» **EXERCISE DIRECTIONS**: Output all of the records exactly, word for word.

» **WORKING DATA**:
• • • •

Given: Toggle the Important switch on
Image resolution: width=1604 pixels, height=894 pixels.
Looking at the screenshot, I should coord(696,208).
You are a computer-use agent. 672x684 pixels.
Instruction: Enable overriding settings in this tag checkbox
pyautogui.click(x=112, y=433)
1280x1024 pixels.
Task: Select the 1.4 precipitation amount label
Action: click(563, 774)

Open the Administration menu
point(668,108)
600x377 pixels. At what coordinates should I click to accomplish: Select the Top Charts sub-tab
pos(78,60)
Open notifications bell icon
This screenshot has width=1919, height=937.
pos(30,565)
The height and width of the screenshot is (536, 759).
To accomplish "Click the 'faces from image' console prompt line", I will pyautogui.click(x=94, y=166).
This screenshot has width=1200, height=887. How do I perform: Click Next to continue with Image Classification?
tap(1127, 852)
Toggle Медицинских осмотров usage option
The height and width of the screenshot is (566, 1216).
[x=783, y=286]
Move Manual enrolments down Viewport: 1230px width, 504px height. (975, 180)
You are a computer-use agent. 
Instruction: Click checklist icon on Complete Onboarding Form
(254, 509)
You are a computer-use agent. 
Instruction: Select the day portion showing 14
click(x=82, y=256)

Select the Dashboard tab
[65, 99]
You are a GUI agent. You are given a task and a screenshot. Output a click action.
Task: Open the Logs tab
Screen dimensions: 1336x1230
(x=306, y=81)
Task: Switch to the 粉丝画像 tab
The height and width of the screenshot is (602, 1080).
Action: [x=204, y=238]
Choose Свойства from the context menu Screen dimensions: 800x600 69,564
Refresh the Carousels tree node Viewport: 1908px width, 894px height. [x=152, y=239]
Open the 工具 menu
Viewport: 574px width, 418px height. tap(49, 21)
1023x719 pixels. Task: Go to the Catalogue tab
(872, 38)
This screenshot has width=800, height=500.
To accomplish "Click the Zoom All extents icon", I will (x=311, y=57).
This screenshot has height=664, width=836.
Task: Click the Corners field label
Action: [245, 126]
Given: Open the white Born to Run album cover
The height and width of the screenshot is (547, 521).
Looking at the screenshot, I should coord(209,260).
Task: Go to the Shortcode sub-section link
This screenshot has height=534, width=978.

• • • •

» **EXERCISE OUTPUT**:
Given: Toggle the Important switch on
Image resolution: width=1604 pixels, height=894 pixels.
Looking at the screenshot, I should coord(696,208).
You are a computer-use agent. 672x684 pixels.
Instruction: Enable overriding settings in this tag checkbox
pyautogui.click(x=112, y=433)
1280x1024 pixels.
Task: Select the 1.4 precipitation amount label
Action: click(563, 774)

Open the Administration menu
point(668,108)
600x377 pixels. At what coordinates should I click to accomplish: Select the Top Charts sub-tab
pos(78,60)
Open notifications bell icon
This screenshot has width=1919, height=937.
pos(30,565)
The height and width of the screenshot is (536, 759).
To accomplish "Click the 'faces from image' console prompt line", I will pyautogui.click(x=94, y=166).
This screenshot has width=1200, height=887. How do I perform: Click Next to continue with Image Classification?
tap(1127, 852)
Toggle Медицинских осмотров usage option
The height and width of the screenshot is (566, 1216).
[x=783, y=286]
Move Manual enrolments down Viewport: 1230px width, 504px height. (975, 180)
You are a computer-use agent. 
Instruction: Click checklist icon on Complete Onboarding Form
(254, 509)
You are a computer-use agent. 
Instruction: Select the day portion showing 14
click(x=82, y=256)

Select the Dashboard tab
[65, 99]
You are a GUI agent. You are given a task and a screenshot. Output a click action.
Task: Open the Logs tab
Screen dimensions: 1336x1230
(x=306, y=81)
Task: Switch to the 粉丝画像 tab
The height and width of the screenshot is (602, 1080).
Action: [x=204, y=238]
Choose Свойства from the context menu Screen dimensions: 800x600 69,564
Refresh the Carousels tree node Viewport: 1908px width, 894px height. [x=152, y=239]
Open the 工具 menu
Viewport: 574px width, 418px height. tap(49, 21)
1023x719 pixels. Task: Go to the Catalogue tab
(872, 38)
This screenshot has width=800, height=500.
To accomplish "Click the Zoom All extents icon", I will (x=311, y=57).
This screenshot has height=664, width=836.
Task: Click the Corners field label
Action: [245, 126]
Given: Open the white Born to Run album cover
The height and width of the screenshot is (547, 521).
Looking at the screenshot, I should coord(209,260).
Task: Go to the Shortcode sub-section link
This screenshot has height=534, width=978.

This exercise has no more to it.